On 6/13/2013 10:54 AM, Bruno Marchal wrote:

On 12 Jun 2013, at 21:03, meekerdb wrote:

There's still a free version of PGP available as GnuGP. But people generally don't want the inconvenience of dealing with encryption.

On 6/12/2013 3:16 AM, Roger Clough wrote:
How to protect your computer from spying by the IRS and Eric H. Holder, Jr.
These days it seems that you need to protect yourself from more than
commercial vendors, namely spying by the IRS and Eric H. Holder, Jr.
Snowden, the man who recently exposed the NSA activities, says he can
from his desktop listen to your telephone and read your email.

But it would have been illegal for him to do so. People are always able to do illegal things. The question is what preventive measures should be taken. Snowden was an IT tech who was just supposed to keep the system running, so of course he had the ability to tap data flows. But there should have been some administrative oversight to keep him from doing that beyond what was necessary for his work (and maybe there was).

The question is should it be legal for the government to collect this data. The Supreme Court has said it's Constitutional and polls say it's favor 62% to 34% by the public, so...

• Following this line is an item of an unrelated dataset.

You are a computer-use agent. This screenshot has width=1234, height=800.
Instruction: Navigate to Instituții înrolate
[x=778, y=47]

The US government is doing the dictator trick (NDAA 12, NDAA 13).

NDAA ??

Those are not just non-constitutional they are anti-constitutional.

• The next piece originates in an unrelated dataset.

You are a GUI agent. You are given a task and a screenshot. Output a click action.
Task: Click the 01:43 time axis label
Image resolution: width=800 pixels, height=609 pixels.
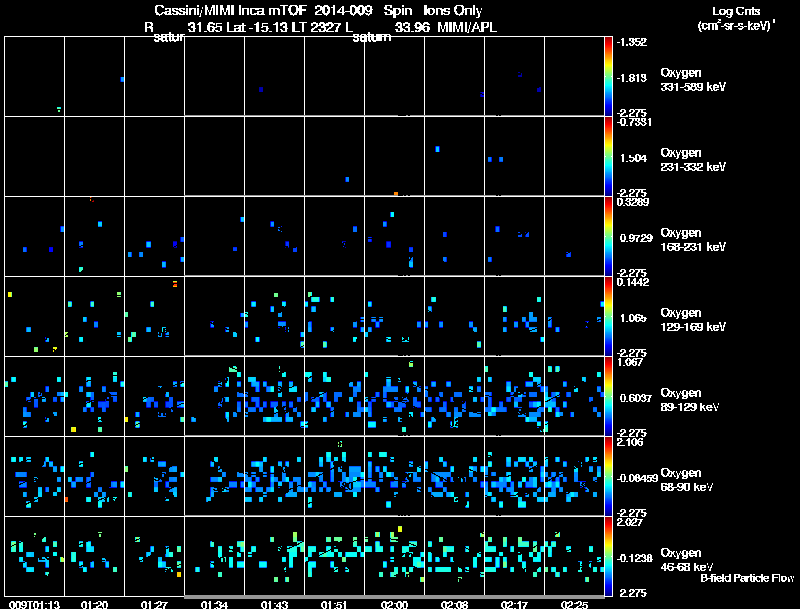pyautogui.click(x=274, y=604)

It's not so clear that collecting phone records is unconstitutional - although I think it should be. The Supreme Courts reasoning was that it is "business records" which are collected already by the phone company and you have no expectation of privacy; anybody at the phone company could read them already.


The human rights applies to all humans, or they lost their meaning.

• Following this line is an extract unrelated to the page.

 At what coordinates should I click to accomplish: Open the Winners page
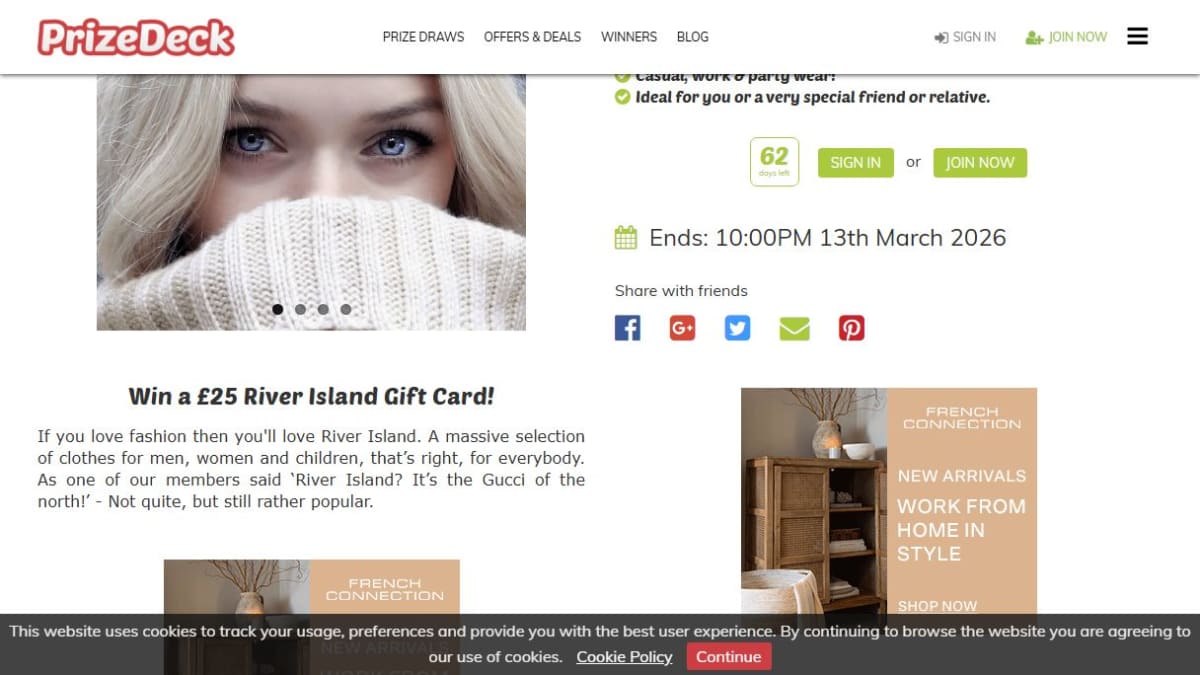pos(629,37)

Human rights are a human invention.  So far as I know the government watches 
everybody. :-)


The private life has to be respected for all humans.

Easy to say, but what constitutes "private". I read that (don't know if it's true) the U.K. now has one surveillance camera for every fourteen people. Appearance on the street was always considered "public" - but it some sense more is different.


It seems clear to me that prohibition has succeeded in putting bandits into power, which makes legal or illegal things only for special interest.

It's not especially prohibition (we repealed that); but democracy is always subject to pressure from special interests. The founding fathers idea was that many competing interests would "cancel out" or "average to the general interest". But they didn't worry about the power of money and extreme inequality - they were rich white men, most of whom owned slaves.



Health should be separated from the state, like religion.

Doesn't Belgium have universal health care, mandated by the state?

Free competition has to be allowed among all art of helping others, and nobody can pretend for you what is good to you.

Some people do money on fears and catastrophes. The war on drug is a golden mine for bandits and terrorists. After the NDAA 12 I am afraid that the war on terror begins to look to me suspiciously like the war on drug.

Absolutely! "Of all the enemies to public liberty war is, perhaps, the most to be dreaded because it comprises and develops the germ of every other. War is the parent of armies; from these proceed debts and taxes ... known instruments for bringing the many under the domination of the few.... No nation could preserve its freedom in the midst of continual warfare."
    ----- James Madison, Political Observations, 1795



The notion legal/illegal must be relativized when the evidences add that the government don't play with the rules.

It's not that they don't play by the rules: They make the rules.